In the book "Topology from the Differential Viewpoint" (Milnor) on page 11 we get the following lemma:
If $f: M\to N$ is a smooth map between manifolds of dimension $m\geq n$ and if $y\in N$ is a regular value, then the set $f^{-1}(y) \subset M$ is a smooth manifold of dimension $m-n$.
My question is:
What are the conditions on the function $f$ to get:
a) $f^{-1}(y)$ is connected
b) $f^{-1}(y)$ is simply connected or Non-simply connected
c) $f^{-1}(y)$ is finite
d) $f^{-1}(y)$ is infinite
For example we know that $S²$ is simply connected and related to a well known function.
An answer for $(c)$:
Let $M$ and $N$ be smooth manifolds (of the same dimension), with $M$ compact, and let $f : M \to N$ be a smooth map, with $y \in N$ a regular value for $f$, then $f^{-1}(y)$ is a finite set.
Proof: Since $\{y\} \subseteq N$ is closed, and $f$ is smooth (and hence continuous), it follows that $f^{-1}(y) = f^{-1}[\{y\}]$ is closed in $M$.
Now suppose $f^{-1}(y)$ was not finite (and hence infinite), then $f^{-1}(y)$ would contain a limit point, say $p \in f^{-1}(y)$ since $M$ is compact (because infinite subsets of compact sets contains a limit point). The fact that $p$ is contained in $f^{-1}(y)$ follows from the fact that $f^{-1}(y)$ is closed in $M$. Since $p$ is a limit point of $f^{-1}(y)$, by definition every neighbourhood of $p$ contains at least one point, say $q$, in $f^{-1}(y)$ other than itself.
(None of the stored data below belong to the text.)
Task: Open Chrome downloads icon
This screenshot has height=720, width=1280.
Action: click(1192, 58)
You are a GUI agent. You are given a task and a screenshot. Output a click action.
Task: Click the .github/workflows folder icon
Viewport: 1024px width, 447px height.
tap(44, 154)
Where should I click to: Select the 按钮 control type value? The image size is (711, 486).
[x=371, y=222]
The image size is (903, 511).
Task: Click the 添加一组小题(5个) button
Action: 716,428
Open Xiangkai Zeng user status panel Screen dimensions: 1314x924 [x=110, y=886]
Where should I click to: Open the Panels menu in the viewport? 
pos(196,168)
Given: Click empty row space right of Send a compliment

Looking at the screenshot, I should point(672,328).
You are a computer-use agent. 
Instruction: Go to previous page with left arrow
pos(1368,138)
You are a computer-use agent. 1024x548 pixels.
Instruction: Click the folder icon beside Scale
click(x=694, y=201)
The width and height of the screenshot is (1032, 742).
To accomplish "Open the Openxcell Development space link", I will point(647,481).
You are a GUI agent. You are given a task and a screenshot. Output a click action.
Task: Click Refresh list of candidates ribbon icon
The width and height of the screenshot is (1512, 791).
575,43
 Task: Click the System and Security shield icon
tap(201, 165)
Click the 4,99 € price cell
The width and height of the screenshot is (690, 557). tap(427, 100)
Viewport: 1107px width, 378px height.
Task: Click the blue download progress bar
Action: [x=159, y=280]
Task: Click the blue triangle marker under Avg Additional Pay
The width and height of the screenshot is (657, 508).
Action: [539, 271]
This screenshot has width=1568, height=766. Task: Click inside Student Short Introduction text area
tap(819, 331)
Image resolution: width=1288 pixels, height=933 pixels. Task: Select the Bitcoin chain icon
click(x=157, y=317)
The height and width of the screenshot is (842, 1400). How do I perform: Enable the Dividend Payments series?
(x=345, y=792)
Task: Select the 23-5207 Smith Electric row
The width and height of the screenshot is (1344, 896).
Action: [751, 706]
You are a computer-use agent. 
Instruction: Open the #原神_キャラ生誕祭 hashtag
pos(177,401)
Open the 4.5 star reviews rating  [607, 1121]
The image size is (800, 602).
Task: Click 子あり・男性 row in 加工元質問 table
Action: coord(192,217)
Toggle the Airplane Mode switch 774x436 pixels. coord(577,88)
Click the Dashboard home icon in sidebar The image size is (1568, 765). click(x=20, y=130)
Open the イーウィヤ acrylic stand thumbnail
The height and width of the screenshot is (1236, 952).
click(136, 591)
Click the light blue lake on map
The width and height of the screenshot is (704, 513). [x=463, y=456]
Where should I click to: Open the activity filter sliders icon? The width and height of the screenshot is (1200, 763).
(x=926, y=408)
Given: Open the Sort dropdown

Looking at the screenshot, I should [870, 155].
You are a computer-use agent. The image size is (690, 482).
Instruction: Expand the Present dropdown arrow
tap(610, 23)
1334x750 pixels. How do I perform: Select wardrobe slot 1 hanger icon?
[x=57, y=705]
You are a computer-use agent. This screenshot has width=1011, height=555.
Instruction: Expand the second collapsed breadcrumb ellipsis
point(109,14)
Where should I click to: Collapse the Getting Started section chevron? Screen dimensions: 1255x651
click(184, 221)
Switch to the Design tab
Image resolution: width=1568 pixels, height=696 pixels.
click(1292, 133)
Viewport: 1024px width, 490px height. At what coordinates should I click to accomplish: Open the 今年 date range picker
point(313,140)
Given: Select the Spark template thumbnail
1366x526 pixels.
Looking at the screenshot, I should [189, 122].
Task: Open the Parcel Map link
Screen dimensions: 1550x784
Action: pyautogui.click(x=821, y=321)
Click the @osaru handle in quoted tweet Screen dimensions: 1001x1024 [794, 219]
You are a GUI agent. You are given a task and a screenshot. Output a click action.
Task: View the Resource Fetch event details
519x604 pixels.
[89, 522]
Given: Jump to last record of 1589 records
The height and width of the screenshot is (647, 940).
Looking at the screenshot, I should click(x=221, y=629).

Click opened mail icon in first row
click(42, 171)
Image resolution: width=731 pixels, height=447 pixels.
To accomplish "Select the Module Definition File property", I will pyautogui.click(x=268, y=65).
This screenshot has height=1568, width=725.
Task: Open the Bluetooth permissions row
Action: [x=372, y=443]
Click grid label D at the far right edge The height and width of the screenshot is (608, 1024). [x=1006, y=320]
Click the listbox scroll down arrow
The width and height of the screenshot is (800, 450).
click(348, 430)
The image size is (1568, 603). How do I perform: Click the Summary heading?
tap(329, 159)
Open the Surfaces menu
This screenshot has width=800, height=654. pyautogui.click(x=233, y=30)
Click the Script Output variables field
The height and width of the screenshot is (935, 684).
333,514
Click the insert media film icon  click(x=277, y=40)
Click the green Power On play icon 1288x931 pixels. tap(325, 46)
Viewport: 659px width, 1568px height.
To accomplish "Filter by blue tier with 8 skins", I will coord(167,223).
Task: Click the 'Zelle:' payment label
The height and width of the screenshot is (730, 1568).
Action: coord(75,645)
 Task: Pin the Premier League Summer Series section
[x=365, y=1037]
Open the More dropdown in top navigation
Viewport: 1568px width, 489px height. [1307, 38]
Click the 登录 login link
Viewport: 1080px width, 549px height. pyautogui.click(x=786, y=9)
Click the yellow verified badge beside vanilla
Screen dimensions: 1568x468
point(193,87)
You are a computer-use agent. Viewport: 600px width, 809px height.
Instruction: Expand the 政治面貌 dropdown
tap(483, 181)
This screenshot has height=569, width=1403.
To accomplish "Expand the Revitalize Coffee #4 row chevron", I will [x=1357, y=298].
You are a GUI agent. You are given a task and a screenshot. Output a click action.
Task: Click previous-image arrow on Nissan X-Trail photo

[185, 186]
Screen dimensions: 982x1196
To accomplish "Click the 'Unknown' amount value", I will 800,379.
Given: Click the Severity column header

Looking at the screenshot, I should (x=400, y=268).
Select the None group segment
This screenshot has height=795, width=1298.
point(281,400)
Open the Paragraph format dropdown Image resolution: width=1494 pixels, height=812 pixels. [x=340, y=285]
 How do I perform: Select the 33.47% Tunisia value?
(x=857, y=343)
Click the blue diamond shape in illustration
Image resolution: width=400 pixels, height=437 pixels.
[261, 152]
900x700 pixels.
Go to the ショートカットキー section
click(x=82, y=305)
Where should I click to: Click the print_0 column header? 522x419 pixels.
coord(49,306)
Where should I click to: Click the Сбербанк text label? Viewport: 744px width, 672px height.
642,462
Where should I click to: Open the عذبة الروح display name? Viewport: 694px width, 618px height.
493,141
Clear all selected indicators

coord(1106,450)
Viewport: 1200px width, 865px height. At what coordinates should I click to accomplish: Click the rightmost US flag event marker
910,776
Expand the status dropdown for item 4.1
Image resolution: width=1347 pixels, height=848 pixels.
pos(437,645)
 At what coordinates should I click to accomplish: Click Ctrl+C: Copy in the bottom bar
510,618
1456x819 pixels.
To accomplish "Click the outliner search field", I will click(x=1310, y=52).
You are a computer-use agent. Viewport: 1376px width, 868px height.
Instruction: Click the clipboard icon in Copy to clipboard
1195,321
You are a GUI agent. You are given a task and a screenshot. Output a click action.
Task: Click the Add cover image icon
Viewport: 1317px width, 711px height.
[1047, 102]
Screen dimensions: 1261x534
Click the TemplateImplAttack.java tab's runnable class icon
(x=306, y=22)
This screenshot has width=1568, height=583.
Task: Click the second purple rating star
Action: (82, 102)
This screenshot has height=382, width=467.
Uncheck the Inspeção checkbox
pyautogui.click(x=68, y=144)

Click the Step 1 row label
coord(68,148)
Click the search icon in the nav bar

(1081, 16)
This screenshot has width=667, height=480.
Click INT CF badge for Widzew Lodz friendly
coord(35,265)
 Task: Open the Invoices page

Now $f(q) = y$, which contradicts the inverse function theorem which says that $f$ is one-to-one in some neighbourhood $U'$ of each $x \in f^{-1}(y)$. Hence $f^{-1}(y)$ must be finite. $\square$
Edit: Look at page 8 of Milnor's book, which is where he claims this.
Answer for $(d)$
If $f : M \to N$ is a smooth map between manifolds of dimension $m > n$, and if $y \in N$ is a regular value, then $f^{-1}(y)$ is infinite
Proof: Suppose $f^{-1}(y)$ was finite, then every neighbourhood $U \subseteq M \cap f^{-1}(y)$ of $x \in f^{-1}(y)$ contains only finitely many points. But since $f^{-1}(y)$ is a smooth manifold of dimension $m -n \geq 1$, some neighbourhood $V$ of $x$ must be homeomorphic to an open subset of $\mathbb{R}^{m-n}$. But any open subset of $\mathbb{R}^{m-n \geq 1}$ contains infinitely many points and since homeomorphims are bijective, we have a bijection between a finite set (namely $V$) and an infinite set, a direct contradiction. $ \square$
Comment: @BalarkaSen pointed this out to me, so credit should go to him for this part of the answer as well.